Like a lot of writers, I have ideas for characters, plot lines, structures often enough. I have notes here and there and everywhere, but for the longest time I couldn’t find the discipline to make something of them.
It wasn’t until my husband and I were expecting our first child that I finally found the oomph to get myself moving. It seemed crazy at the time. I was a few short months away from birthing and caring for a new person, and now was the time I thought I could make my dreams come true?
Parenthood does funny things to people: it makes us want to be better versions of ourselves. When you are responsible not only to yourself, but you will also be the primary example of success, happiness, health, and so on for a child, priorities can get all kinds of readjusted.
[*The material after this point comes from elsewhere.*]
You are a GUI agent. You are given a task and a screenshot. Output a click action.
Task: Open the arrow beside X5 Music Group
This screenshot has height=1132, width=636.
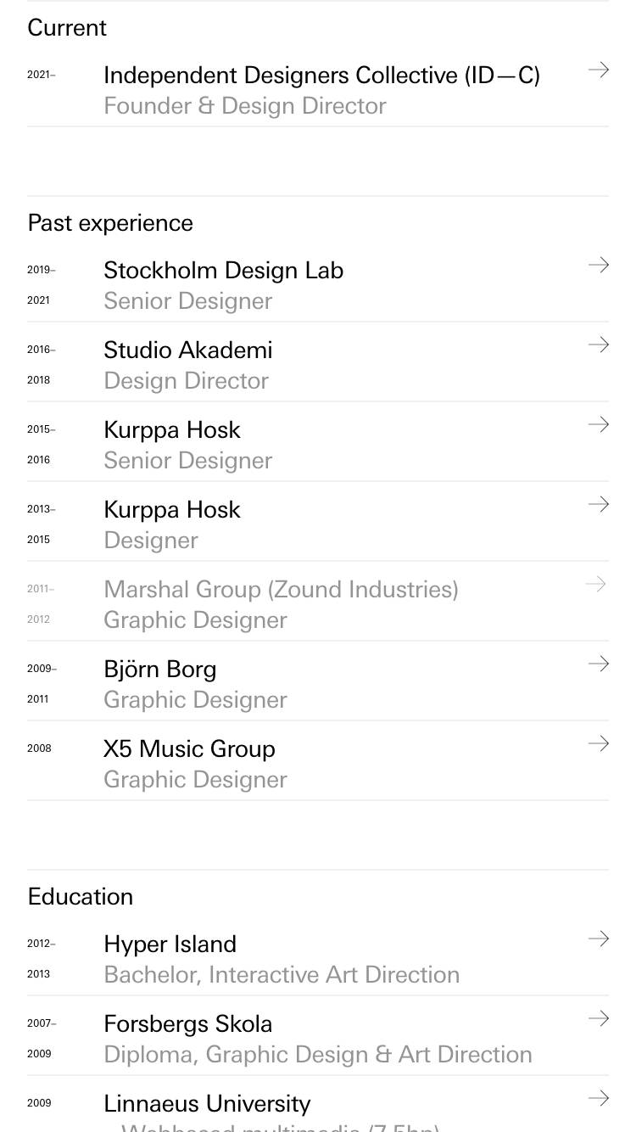599,743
A few months into my pregnancy, I started writing a blog. A friend came up with the name (I’m no good at titles) and I called dibbs on the URL right away. I wrote a couple of posts offline to be sure I had enough fodder. I set myself a goal for how many times a week I’d post and how many words each entry would be. Then, slowly, I started posting. A few weeks in, once I found my rhythm and discovered that I could, in fact, write on a regular basis, I started sharing the site with friends and family. The site isn’t some super popular mommy blog, which is fine. It remains something in which I am only really responsible to myself.
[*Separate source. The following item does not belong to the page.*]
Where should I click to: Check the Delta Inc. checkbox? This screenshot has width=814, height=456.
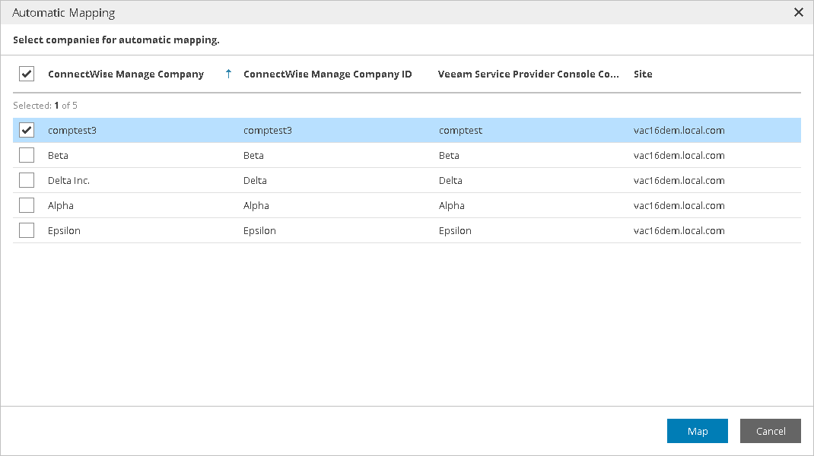(27, 180)
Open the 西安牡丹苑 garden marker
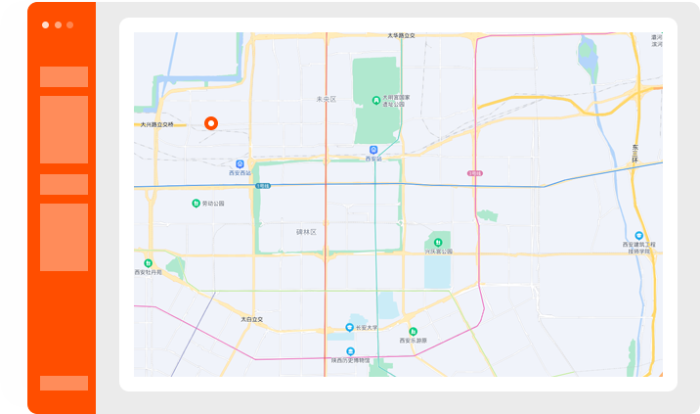The height and width of the screenshot is (414, 700). coord(148,263)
For three years, it has been a source of personal accountability—and a major reason why I was able to finish writing a novel, edit it for almost as long as it took to write it, and begin writing another novel.
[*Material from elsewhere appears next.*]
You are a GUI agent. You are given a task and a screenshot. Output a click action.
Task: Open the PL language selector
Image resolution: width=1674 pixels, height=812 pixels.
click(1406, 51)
Blogging is a means of cross-training for the other areas of my professional life: writing fiction and editing. Though now some posts are mainly photos for family members who live far away from us, for the most part, I am thoughtful about my blogging. I don’t write just to get something down. I write and then go back and edit. I consider how to make a little anecdote something special, elevate a moment of an otherwise ordinary life to mean something a little more. I challenge myself every time I sit down to post, and don’t let myself hit “publish” until it’s something I’m proud of. Plus, I’ve made some new friends and gotten some encouragement on my writing along the way.
Some readers have suggested that I turn my blog into a book. Maybe that will happen someday, in a modified form. But for now, blogging is a primary mode of exercise to keep me editorially and creatively fit.